Sunday, August 13, 2006
Ancient "Jayyoush"
An ancient grave with trough to prevent accumulation of rain.
Tiles from an old room?
"It's a house!" exclaimed Shareef. We looked down into a large room, down about 15 feet from ground level into a big open space with adjoining rooms.
(above) Pottery fragments are everywhere.
Ancient Jayyoush
One late afternoon after dealing with irrigation, etc., Shareef drove me in his tractor through more fields, past green houses, almost to the 1948 border with Israel. He said "we have no movies here, no entertainment, so I will show you something!" We visited the ancient ruins of "Jayyoush." Teachers would bring their students here, before the separation barrier, and Shareef himself came here as a child. According to Shareef, this old village was named "Jayyoush." It was abandoned thousands of years ago when some enemy came from the direction of what is now Israel. The villagers fled up to the higher hillsides and established what would become the modern village of Jayyous.
I don't know a thing about archaeology, but for what it's worth: I believe these are ancient Caananite ruins. They are definitely pre-Muslim (before 700AD), because there is an ancient wine-press.
Of course, both Jews and Palestinians would claim these as proof of their ancestral origins here. The surprise is, they are both right: Indigenous Jews WERE Palestinians before modern political Zionism drew an elitist distinction.
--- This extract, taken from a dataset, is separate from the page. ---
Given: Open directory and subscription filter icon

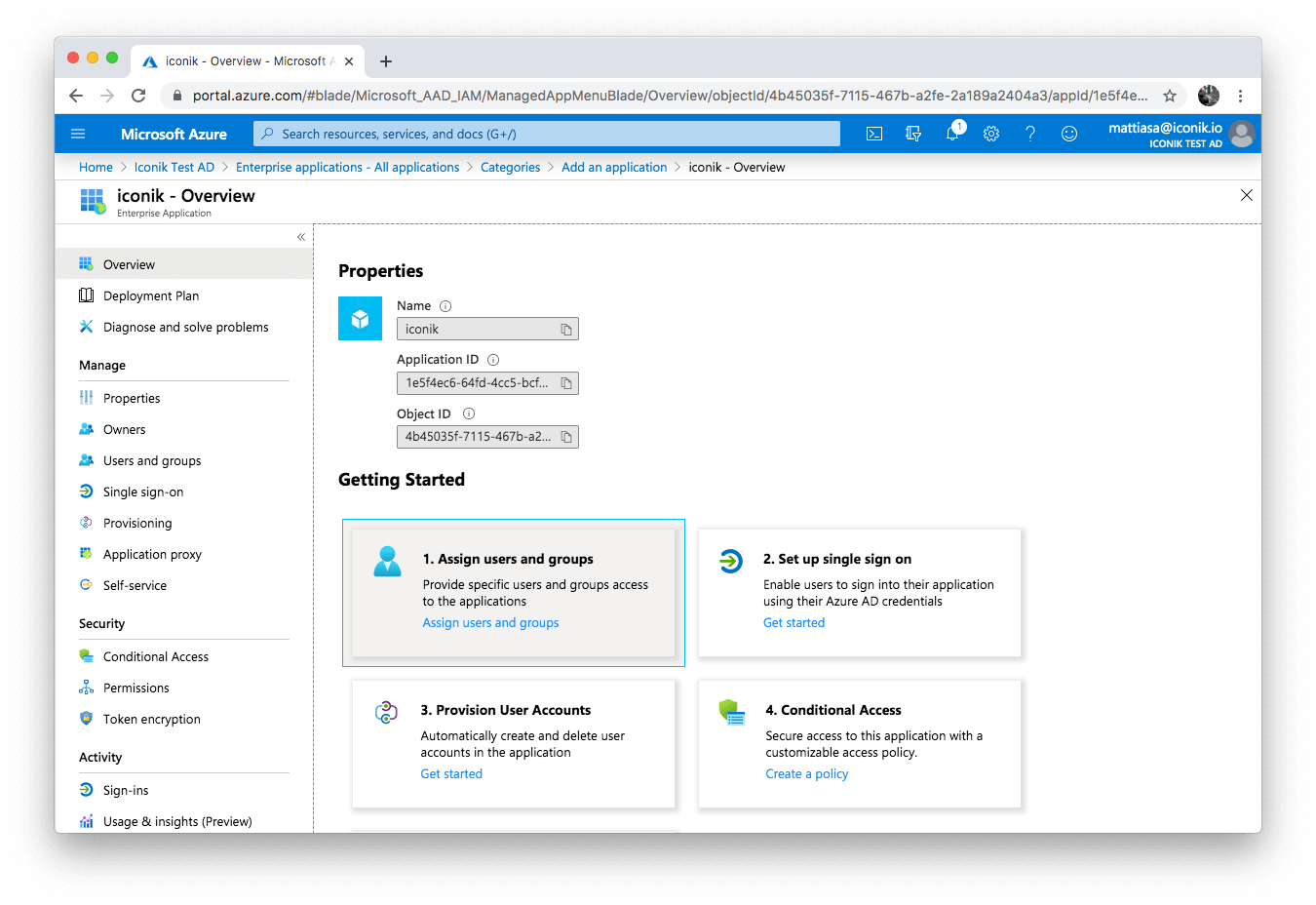Looking at the screenshot, I should (913, 134).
Shareef says that the most interesting things in the site have been looted by Israelis. Once there were large covers on the graves with camel-statues on top; he and the other kids would play on them. Again, I don't know much about this archeological site, but the story fits a general pattern of cultural and historical appropriation by the Israeli government and Zioinist historians. Israel has only been here since 1948, and most Jews here immigrated after that. Yet Israel as a state relies on ancient history for ideological legitimacy (see the history section on this Israeli govt website). The standard history of the region emphasizes the Jewish presence, when in fact Jews are only one of the many peoples who have lived in this part of the world over the centuries, and for the majority of that time Jews have been a historically insignificant minority, when compared to the Muslims and Christians, and other groups before Islam and Christianity (not to say that the history of minorities is insignificant, quite the contrary). Anyway, I'm far from an archaeologist, so take all this for what it's worth. But even a layman like me can see that there is little similarity between David's kindgom of Israel and the modern state of Israel... and a lot of water, and peoples, have has passed under the bridge in between.